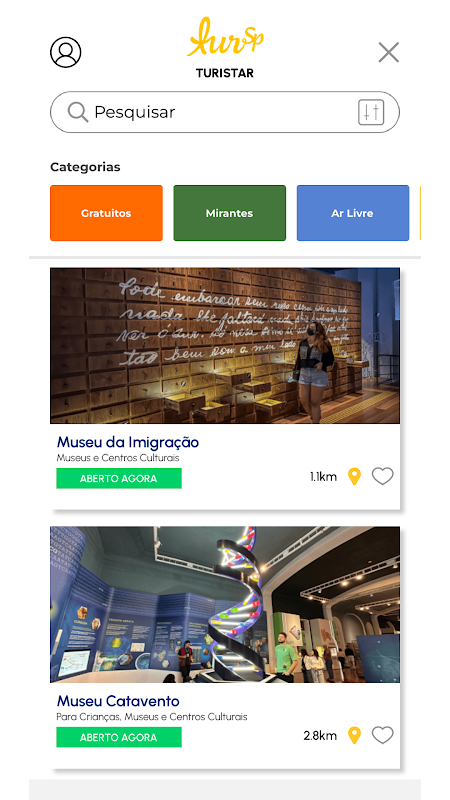
Task: Open the Museu da Imigração photo
Action: (x=224, y=345)
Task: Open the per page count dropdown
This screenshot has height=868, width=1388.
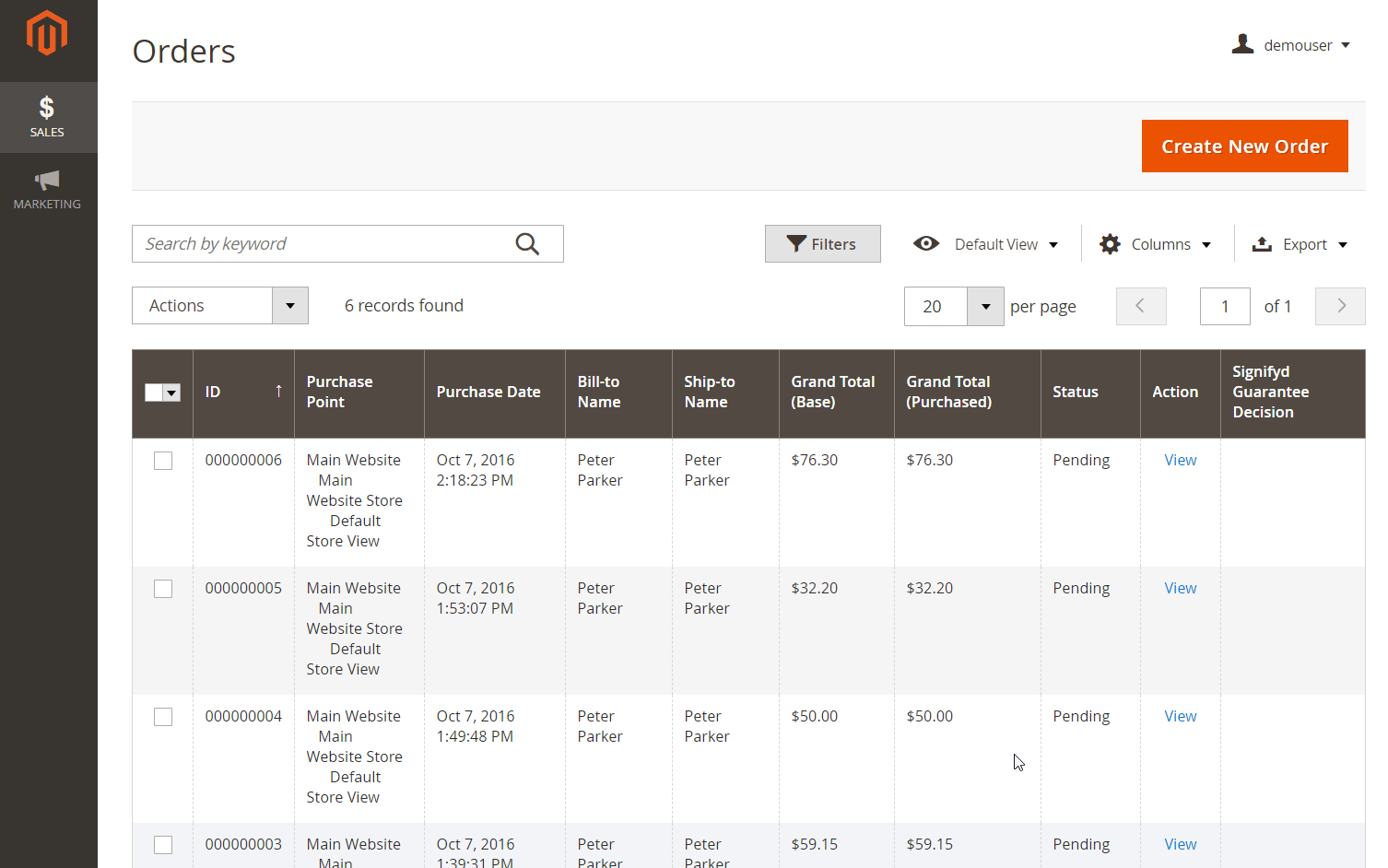Action: click(x=985, y=307)
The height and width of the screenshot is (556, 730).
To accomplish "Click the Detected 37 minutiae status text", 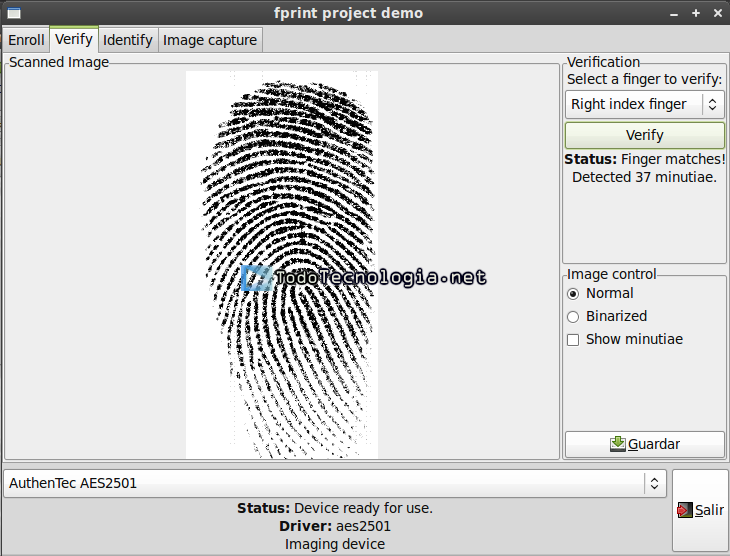I will tap(644, 177).
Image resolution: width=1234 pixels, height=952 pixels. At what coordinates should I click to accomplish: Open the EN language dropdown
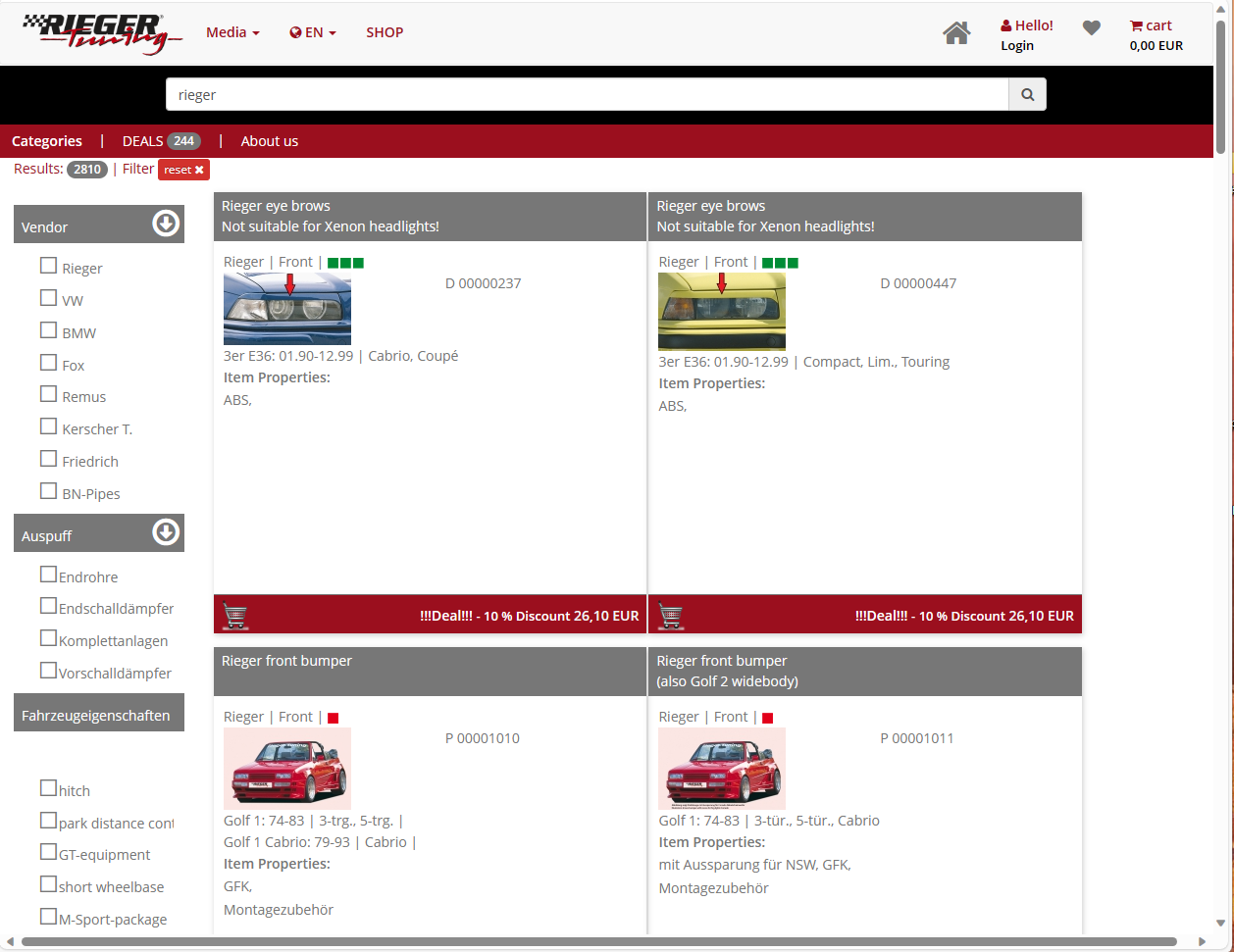(x=313, y=32)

********

### Activity:
Excluding the pictures, write out exactly the lines from the line that contains "Image resolution: width=1234" through the end of the records.

### Answer to this problem:
Image resolution: width=1234 pixels, height=952 pixels. At what coordinates should I click to accomplish: Open the EN language dropdown
(x=313, y=32)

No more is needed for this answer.